Título: Acerto de contas
Autor: Jansen, Roberta
Fonte: O Globo, 21/11/2007, Ciência, p. 31

ONU revê metodologia, e número global de casos de Aids cai em sete milhões.

Uma revisão na metodologia usada pela Organização das Nações Unidas (ONU) para estimar os casos de HIV/Aids no mundo levou a uma redução significativa do número global de infecções de aproximadamente 40 milhões para 33 milhões. À parte a diminuição ocasionada pela revisão metodológica, os dados do novo relatório divulgado ontem revelam uma ligeira redução real no número de novas infecções e mortes anuais provavelmente em razão das ações de prevenção e ao maior acesso ao tratamento.

Mas o momento não é de euforia, alertaram os especialistas do Programa de Aids da ONU (Unaids). A epidemia continua entre as principais causas de morte no mundo - a maior nos países da África Subsaariana - e, a cada ano, são registrados 2,5 milhões de novos casos. Além disso, o número de pessoas sem acesso às terapias continua muito alto: apenas 2 milhões recebem o tratamento em todo o mundo.

- A diferença (de 40 milhões para 33 milhões) é grande, mas o número global continua alto - frisou o diretor de Iniciativas Globais do Unaids, Luiz Loures. - Do ponto de vista da ação, dos programas a serem implementados, o impacto não muda. Seria um erro olhar esse número de forma absoluta. É preciso ver o que está faltando; e a lacuna entre a epidemia e a resposta oferecida ainda é enorme. Se continuarmos no passo de hoje, teremos 4,5 milhões de pessoas em tratamento em 2010, o que eu considero inaceitável. Nosso objetivo é chegar pelo menos a 10 milhões.

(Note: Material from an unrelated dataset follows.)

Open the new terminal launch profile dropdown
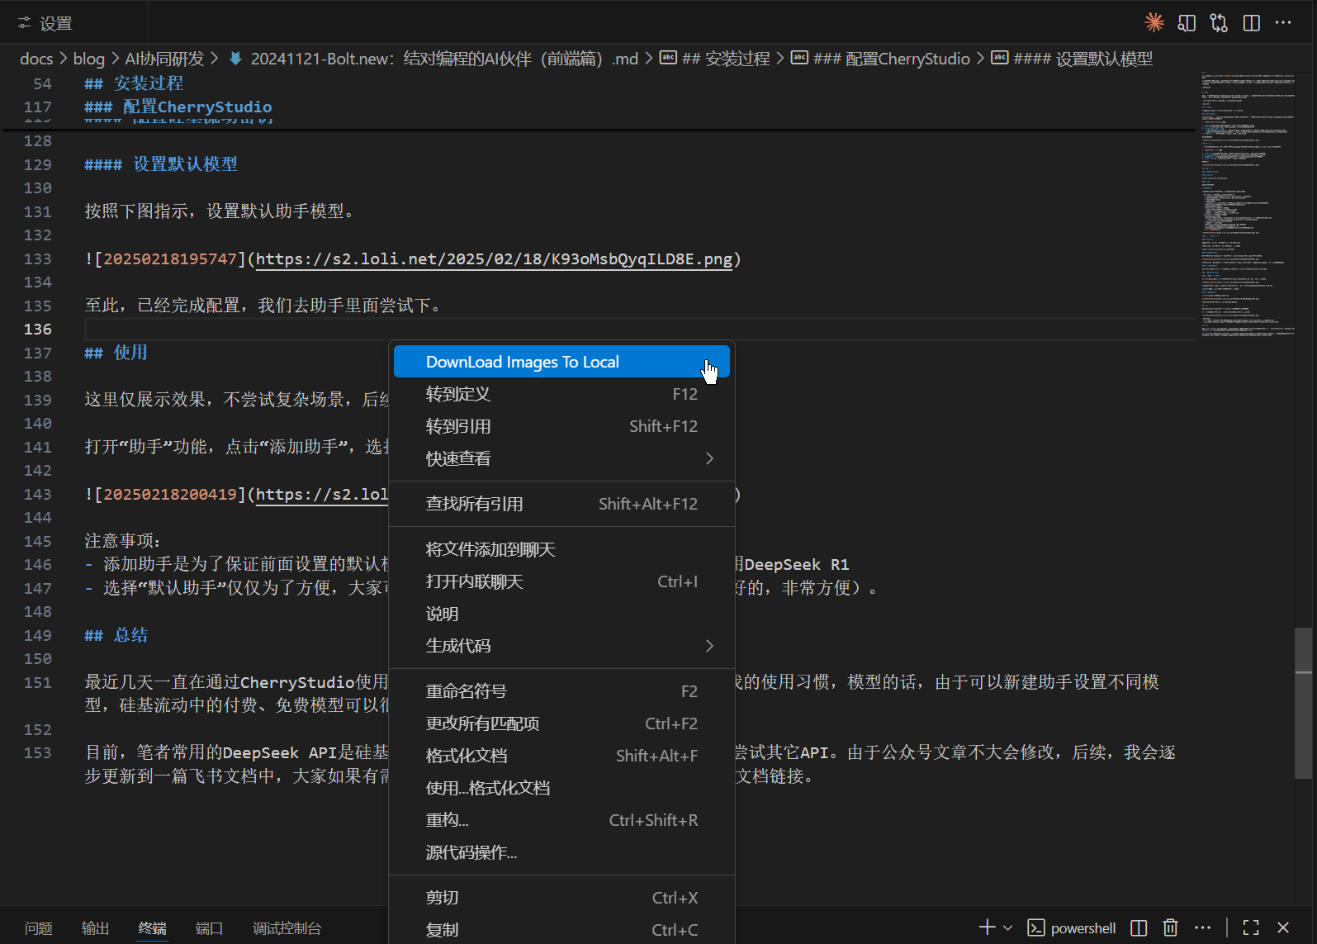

Reino Unido dobra número de casos

De acordo com os dados do relatório, o número anual de novas infecções pelo HIV atingiu seu ápice na década de 90, quando ultrapassava os 3 milhões. Em 2007, o número foi de 2,5 milhões. As cifras de mortalidade também apresentam uma leve tendência de redução. Foram 2,1 milhões de mortes este ano, contra estimados 2,2 milhões e 2,3 milhões em 2006 e 2005. Finalmente, as taxas de prevalência da doença (o percentual de infectados na população) vêm se mantendo estáveis desde 2000.

- É claro que parte dessa revisão está relacionada aos avanços na prevenção e no tratamento - sustenta Loures. - Basta dizer que, em 1996, os investimentos somavam US$300 milhões e, hoje, são US$10 bilhões. É uma diferença brutal do ponto de vista de financiamento e é lógico que isso tem um impacto. Ainda assim, continuamos tendo 2,5 milhões de novos casos por ano, um número por si só catastrófico.

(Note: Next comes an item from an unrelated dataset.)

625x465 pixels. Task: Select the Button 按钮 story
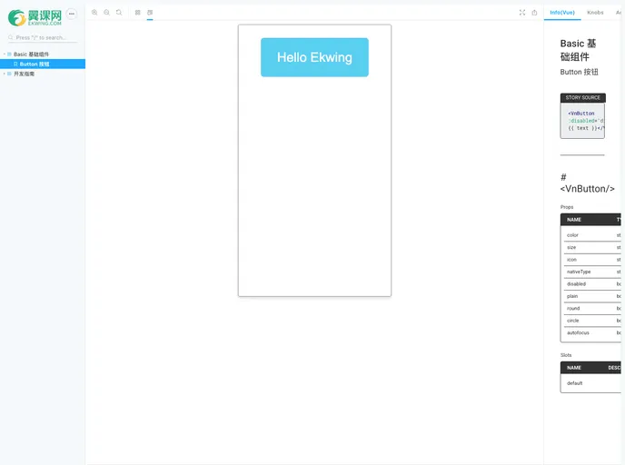(x=35, y=64)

A região mais atingida pela epidemia continua sendo a África Subsaariana, que concentra dois terços de todos os novos casos de infecção e morte pelo HIV e onde vivem 22,5 milhões dos portadores do vírus - a maioria (61%) do sexo feminino. É na Ásia, no entanto, que a epidemia avança num ritmo mais alto. Em 2007, foram registrados 20% mais novos casos da infecção do que em 2001. E os países desenvolvidos tampouco devem se descuidar. No Reino Unido, por exemplo, o número de novas infecções anuais mais do que dobrou entre 2001 e 2007, passando de 4.152 para 8.925.

- Estamos vendo sinais de retomada da epidemia no Reino Unido, nos Estados Unidos, na Alemanha - afirmou o diretor de Monitoramento e Políticas do Unaids, Paul De Lay.

A revisão dos números anunciada ontem alimenta críticas segundo as quais o Unaids superestimou os dados da epidemia ou mesmo usou metodologias não muito confiáveis. Técnicos do programa garantem que utilizaram as melhores metodologias disponíveis a seu tempo e que continuarão buscando aprimoramentos. No relatório do ano passado, o número estimado de pessoas vivendo com HIV no mundo era de 39,5 milhões. Com a revisão da metodologia - sobretudo com a provisão de dados mais acurados na Índia e em alguns países da África - o número real de 2006 seria de 32,7 milhões.

- A epidemia segue sendo o maior desafio de saúde pública no mundo mesmo com os ajustes nas cifras - resumiu o diretor do Departamento de HIV/Aids da OMS, Kevin De Cock.